China’s chip industry could miss out critical next-gen tech if US implements design software export ban
- China’s drive for semiconductor self-sufficiency faces even greater hurdles if the US bans advanced electronic design automation software, as reported this week
- The software in question involves implementing gate-all-around designs, considered critical to making smaller chips with better heat management
China’s push towards semiconductor self-sufficiency could face another big setback if the US expands export controls to design software for a piece of technology considered key to the next generation of chip development, according to analysts.
GAA is considered important to the development of artificial intelligence chips by allowing for greater scaling. The GAA design surrounds a transistor on all sides with extra material to regulate electricity flow, offering better performance.
The technology requires specialised EDA software, an area in which China lags behind its global peers. Engineers require such software to design integrated circuits (IC), and the market is dominated by Cadence Design Systems, Synopsys and Mentor Graphics, all based in the US.
“China has big gaps in EDA software [compared with] global peers,” said an Nvidia design professional, who declined to be named because he is not authorised to speak to news media. “Synopsys and Cadence have spent at least 30 years building up their expertise in this area. The odds are slim [that China will] catch up in the short term.”
A reliance on imported EDA software is one of China’s biggest vulnerabilities in the semiconductor value chain, along with the lack of domestic lithography machines, according to a recent paper co-authored by three researchers from Xidian University, a public research institution in Xian, in northwestern Shaanxi province.
In China, no foundries have been able to develop manufacturing technology below 5nm due to US export controls on China-bound shipments of cutting-edge tools. Yet the country’s some 3,000 IC design firms still rely heavily on EDA software from the US. The Protocol report did not mention whether EDA software used for designing non-GAA chips could also be affected.

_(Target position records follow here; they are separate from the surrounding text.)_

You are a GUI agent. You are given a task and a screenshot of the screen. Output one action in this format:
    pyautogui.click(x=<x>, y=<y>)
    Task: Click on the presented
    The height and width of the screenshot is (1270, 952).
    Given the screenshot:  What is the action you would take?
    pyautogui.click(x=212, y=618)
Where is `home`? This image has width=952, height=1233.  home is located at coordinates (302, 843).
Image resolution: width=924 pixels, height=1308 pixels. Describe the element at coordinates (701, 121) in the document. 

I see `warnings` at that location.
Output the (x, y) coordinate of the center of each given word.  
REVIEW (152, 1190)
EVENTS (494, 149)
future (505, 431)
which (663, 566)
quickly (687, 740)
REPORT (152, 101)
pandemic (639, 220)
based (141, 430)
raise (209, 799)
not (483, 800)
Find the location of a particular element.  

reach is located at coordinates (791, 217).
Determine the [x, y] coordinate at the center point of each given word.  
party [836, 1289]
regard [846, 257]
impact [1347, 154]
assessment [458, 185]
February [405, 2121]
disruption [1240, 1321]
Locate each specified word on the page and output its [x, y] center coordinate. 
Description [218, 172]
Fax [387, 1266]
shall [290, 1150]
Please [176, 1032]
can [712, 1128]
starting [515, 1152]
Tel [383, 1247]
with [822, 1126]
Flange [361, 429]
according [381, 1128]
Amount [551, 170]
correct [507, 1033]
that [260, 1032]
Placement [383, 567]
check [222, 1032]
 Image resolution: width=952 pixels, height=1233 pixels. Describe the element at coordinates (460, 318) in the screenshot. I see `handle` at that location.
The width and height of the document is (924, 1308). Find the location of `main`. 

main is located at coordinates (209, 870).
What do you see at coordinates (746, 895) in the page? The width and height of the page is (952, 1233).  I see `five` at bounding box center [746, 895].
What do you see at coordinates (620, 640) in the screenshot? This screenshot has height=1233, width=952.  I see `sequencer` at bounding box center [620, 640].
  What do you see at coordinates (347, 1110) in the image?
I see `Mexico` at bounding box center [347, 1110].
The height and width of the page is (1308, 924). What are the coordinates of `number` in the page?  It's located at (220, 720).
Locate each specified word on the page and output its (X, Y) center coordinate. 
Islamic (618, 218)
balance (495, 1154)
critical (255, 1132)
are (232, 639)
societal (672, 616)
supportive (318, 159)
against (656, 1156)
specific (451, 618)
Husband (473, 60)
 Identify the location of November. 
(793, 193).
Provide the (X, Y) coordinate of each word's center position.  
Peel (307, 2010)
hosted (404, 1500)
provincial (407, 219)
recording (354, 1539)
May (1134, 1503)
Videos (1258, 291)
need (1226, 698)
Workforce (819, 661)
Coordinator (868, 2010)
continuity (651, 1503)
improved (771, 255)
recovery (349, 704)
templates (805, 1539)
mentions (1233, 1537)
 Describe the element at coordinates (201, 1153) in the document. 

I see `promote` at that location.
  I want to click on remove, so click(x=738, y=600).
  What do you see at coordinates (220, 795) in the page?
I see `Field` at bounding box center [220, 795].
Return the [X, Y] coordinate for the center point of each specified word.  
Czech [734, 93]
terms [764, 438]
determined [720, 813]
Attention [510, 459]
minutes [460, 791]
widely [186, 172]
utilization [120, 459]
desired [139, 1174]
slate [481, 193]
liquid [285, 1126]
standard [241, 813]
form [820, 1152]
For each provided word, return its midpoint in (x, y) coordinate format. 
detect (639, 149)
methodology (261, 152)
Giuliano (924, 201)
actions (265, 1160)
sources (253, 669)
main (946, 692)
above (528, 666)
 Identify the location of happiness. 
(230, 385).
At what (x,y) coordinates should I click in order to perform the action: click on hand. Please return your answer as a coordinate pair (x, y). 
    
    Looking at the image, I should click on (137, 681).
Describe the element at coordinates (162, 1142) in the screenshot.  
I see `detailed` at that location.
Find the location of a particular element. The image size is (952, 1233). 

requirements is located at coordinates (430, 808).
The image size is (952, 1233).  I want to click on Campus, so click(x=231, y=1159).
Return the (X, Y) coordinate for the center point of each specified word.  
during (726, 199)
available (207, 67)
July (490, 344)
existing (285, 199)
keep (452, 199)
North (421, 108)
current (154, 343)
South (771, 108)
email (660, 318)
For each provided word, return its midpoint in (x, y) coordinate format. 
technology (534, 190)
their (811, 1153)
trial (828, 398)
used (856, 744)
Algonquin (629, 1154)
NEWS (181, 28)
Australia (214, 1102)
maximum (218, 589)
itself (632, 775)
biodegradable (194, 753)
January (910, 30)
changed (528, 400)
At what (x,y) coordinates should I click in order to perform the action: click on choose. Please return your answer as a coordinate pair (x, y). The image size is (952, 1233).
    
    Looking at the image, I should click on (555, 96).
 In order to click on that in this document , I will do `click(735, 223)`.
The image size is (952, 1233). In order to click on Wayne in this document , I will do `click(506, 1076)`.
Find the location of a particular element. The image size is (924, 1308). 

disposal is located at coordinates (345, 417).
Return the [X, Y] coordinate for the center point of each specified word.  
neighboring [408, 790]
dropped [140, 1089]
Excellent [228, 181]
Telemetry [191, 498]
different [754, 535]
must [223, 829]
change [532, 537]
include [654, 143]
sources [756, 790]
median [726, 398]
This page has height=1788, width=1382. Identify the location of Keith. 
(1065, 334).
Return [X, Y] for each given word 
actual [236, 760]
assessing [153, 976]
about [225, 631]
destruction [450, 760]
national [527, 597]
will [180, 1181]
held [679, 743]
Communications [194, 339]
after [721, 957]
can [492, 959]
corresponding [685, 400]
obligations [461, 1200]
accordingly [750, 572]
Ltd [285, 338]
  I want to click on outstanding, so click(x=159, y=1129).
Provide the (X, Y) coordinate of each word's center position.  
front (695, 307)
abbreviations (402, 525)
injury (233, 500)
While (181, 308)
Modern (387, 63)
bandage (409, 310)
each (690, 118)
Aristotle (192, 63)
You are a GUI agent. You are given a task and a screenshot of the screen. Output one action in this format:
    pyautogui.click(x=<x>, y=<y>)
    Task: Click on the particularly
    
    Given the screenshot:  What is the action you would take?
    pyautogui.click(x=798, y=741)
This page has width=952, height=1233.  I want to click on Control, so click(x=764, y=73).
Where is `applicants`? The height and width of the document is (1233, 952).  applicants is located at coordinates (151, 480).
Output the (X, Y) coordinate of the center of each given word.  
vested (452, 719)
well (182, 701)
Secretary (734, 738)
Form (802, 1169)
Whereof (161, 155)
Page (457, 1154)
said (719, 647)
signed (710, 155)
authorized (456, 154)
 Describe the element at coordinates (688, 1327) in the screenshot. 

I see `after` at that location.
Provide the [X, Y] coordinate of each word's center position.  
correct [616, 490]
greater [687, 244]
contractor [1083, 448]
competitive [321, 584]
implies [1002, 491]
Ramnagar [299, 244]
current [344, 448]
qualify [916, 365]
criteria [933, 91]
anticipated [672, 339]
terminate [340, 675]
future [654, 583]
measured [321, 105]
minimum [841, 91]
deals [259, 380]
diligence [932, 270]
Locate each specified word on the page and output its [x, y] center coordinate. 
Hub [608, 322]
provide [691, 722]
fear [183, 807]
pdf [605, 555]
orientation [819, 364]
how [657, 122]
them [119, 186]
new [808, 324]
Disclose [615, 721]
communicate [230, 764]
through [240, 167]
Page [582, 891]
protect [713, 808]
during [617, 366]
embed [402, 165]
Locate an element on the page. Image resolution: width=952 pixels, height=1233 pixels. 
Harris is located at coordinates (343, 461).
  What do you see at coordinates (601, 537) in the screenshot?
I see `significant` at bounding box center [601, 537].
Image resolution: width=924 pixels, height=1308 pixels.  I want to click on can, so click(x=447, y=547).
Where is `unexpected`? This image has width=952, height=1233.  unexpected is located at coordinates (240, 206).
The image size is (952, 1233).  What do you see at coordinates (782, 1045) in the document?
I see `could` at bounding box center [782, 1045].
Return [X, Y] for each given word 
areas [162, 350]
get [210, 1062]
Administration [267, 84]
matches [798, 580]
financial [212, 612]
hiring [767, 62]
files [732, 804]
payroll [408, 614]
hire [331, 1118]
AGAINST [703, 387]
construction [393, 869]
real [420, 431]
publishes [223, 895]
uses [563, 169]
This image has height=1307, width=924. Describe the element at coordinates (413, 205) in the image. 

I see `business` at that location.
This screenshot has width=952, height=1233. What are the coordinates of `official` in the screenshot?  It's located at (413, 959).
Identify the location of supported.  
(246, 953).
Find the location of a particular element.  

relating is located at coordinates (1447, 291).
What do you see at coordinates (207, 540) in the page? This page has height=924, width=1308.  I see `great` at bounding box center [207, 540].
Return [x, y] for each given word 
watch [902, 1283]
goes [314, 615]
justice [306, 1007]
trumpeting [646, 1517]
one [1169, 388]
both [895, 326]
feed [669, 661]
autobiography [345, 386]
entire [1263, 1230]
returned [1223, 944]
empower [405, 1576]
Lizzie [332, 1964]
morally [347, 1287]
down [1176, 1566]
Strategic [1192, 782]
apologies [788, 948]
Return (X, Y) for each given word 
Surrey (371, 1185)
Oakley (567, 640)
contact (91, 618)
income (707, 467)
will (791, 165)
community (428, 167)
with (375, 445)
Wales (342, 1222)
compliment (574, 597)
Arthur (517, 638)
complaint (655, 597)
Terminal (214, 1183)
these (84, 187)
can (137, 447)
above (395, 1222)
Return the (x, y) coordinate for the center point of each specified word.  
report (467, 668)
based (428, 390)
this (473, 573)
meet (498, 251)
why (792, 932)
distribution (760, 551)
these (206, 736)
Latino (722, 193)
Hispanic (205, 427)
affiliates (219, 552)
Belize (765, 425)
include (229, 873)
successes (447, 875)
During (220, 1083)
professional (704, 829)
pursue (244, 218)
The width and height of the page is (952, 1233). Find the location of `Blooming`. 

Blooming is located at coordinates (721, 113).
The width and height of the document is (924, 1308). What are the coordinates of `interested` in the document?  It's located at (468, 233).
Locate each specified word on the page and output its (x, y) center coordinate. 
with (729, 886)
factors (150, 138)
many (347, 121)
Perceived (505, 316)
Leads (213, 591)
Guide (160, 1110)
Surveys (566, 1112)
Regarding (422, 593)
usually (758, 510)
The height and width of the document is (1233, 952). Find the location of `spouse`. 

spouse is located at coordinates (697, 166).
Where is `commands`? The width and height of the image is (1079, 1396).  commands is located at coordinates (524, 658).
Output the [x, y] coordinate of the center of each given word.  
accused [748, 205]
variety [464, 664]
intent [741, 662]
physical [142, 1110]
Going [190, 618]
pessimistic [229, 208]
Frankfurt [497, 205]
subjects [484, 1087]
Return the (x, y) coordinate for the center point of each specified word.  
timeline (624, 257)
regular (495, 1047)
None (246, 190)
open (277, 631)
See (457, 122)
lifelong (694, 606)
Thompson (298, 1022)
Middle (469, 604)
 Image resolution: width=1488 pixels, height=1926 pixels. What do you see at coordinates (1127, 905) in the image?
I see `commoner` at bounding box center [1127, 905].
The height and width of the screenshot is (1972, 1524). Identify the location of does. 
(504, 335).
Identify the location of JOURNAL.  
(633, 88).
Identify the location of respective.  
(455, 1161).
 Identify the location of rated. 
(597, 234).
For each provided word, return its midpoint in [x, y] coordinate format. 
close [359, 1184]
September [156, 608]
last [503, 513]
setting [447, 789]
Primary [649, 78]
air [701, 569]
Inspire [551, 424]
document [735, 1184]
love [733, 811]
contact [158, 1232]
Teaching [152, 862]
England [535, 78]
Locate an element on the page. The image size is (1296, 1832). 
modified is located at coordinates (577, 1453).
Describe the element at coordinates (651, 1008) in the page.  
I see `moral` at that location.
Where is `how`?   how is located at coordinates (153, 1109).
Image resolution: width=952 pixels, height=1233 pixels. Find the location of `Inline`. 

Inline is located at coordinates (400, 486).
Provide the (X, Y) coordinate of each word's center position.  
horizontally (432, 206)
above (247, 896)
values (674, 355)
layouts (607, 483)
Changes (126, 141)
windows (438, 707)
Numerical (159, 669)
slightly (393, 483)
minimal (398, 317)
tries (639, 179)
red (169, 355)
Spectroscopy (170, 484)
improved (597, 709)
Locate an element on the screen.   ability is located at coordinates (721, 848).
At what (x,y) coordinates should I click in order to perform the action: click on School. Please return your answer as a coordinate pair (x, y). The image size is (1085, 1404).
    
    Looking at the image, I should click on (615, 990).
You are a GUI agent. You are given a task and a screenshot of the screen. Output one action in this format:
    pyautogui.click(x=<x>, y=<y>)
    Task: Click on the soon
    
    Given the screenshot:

With a push from Beijing to rely less on overseas-sourced semiconductor tools and equipment, the domestic EDA industry has been booming. Dozens of players have been seeking to substitute imported systems, and investors are pouring in money in the hopes that government support will help the industry thrive.
The share price of Empyrean Technology, a Chinese EDA supplier that had a 6 per cent share of the domestic market in 2020, has tripled since its initial public offering last week in Shenzhen.
“We expect domestic substitution in equipment and materials will be accelerated, with home-grown companies taking up a higher market share in the 28nm process,” Peng wrote in a note.
Among non-listed EDA firms, X-Epic is a rising star in China’s EDA industry that was recently praised as one of 17 promising start-ups by the government of its home city Nanjing, in eastern Jiangsu province. The company established a research institute to fast-track technology breakthroughs in what it calls EDA 2.0 and to develop a domestic EDA ecosystem. The firm had raised US$121.7 million as of January, according to PitchBook data, and counts China Development Bank Capital and Sequoia Capital China as investors.
The global market size for EDA tools was estimated at US$9.1 billion in 2020, according to a report published in February by market intelligence platform ReportLinker. It projected 64 per cent growth through 2026 to US$14.9 billion.